Amid traffic gloom, a shining moment for Pinoy drivers
The Shell Global Driving Experiment is a groundbreaking study that employed a combination of biometric data from the latest in wearable technology combined with driving, traffic, weather data and a chatbot to truly understand the emotional and external forces that impact drivers on the road
Being the worst country for a driver to be (community-based traffic and navigation-app Waze ranked the Philippines last in its 2017 annual Driver Satisfaction Index) perhaps enabled Filipino drivers to develop a unique mindset that enabled them to score high in a worldwide driving study initiated by oil giant Shell.

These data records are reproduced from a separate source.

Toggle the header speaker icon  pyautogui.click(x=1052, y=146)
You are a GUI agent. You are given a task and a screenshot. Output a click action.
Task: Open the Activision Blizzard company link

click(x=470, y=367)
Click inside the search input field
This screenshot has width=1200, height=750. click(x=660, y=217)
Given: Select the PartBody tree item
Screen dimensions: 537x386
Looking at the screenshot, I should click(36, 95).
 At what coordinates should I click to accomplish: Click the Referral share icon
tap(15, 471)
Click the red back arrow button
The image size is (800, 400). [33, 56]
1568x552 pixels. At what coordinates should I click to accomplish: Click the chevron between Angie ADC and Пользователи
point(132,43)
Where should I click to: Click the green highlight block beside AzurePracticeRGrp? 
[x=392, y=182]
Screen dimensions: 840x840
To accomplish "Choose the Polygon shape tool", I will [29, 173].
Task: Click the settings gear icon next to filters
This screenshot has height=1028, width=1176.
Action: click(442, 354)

Results of the Shell Global Driving Experiment revealed that Filipino drivers are the most efficient—and even enjoyed smoother journeys—compared to their counterparts in Malaysia, Germany, and the Netherlands.
Done in partnership with Goldsmiths, University of London, the Shell Global Driving Experiment collected data from 300 participants from 11 participating countries, including the Philippines.
Through the use of an app, the drivers’ performances were scored by measuring speed, acceleration, and frequency of engaging the brakes.
The study explained that when there were instances of harsh acceleration or harsh braking, participants got lower scores. A smooth drive, on the other hand, gave higher scores to participants.
A wearable fitness tracker was also provided to every participant, and each was also asked a series of questions via the Chatbot.
Over 300 participants
For the Philippine segment of the study, the over 300 participants who participated logged nearly 2,000 journeys in and around Metro Manila, Cebu, and Davao area.
From this experiment, the Philippines earned an average efficiency score of 72 percent while making an average 16.2 km journey distance from these journeys.
The average driving speed logged was 18 kph, while the average journey time was one hour.
Filipino drivers were able to get an average smooth trip score of 98 percent, quite high considering the unpleasant driving conditions in the country. This efficiency score is better than those in Malaysia, Germany, and The Netherlands.
The results of the study also showed that, contrary to a common local stereotype, gender has no significant influence on driving performance, and personality type was the more likely to predict driving style.
Two high-performing personality types were revealed among Filipino driver participants: the so called Modern Man and the Gamma Woman.
The Modern Man is a type of driver that possesses unique combination of sensitive and ambitious personality traits, leading to their ability to maintain a well-balanced emotional state of mind while behind the wheel.
This type of driver adapts well to any situation in life and exercises caution on the road and contributes to outstanding driver performance scores.
The Gamma Woman, on the other hand, is known for her openness and emotional stability both on and off the road, contributing to exceptional driving performance scores.
The study also acknowledged that the presence of children and additional passengers in the vehicle usually led to better driving performance.
(In other countries like Germany, the study showed that drivers performed better when they were alone in the car.)
The Shell Global Driving Experiment also confirmed that stress is a constant emotion felt by Filipinos on the road.
For example, drivers who were on their way to work were more stressed than those who were on the road for other purposes.
Even food played a role in the driving performance of Filipinos. Participants of the study who reported feeling hungry during their journey ended up with lower driver performance scores.
This is also true in other countries. Dutch drivers who hadn’t eaten or were dehydrated were less confident and assertive contributing to a lower driving efficiency scores.
“This driving experiment was part of Shell’s effort to understand the needs of its customers. Looking at these behaviors would help us create better products and services,” explained Anthony Lawrence Yam, VP for Retail of Pilipinas Shell.
Shell initiated the experiment to enable the company to understand the huge range of influences that impact drivers daily, beyond the mechanical function of fuels and engines.
In the end, Shell expects that the insights gained from the study would help them come up with even better product offerings, and at the same time, help everyday drivers understand what impacts their own performance on the road.
Yam added that the experiment will help Shell create better products and services, such as developing new fuels like Shell V-Power with Dynaflex Technology (which features powerful cleaning agents that help maintain the cleanliness of key fuel system components) and expand non-fuel offerings at Shell Select.
“Our aim is to use the findings from this study to develop and design products, services, and initiatives that respond to our customers’ needs and make life’s journeys better,” Yam said.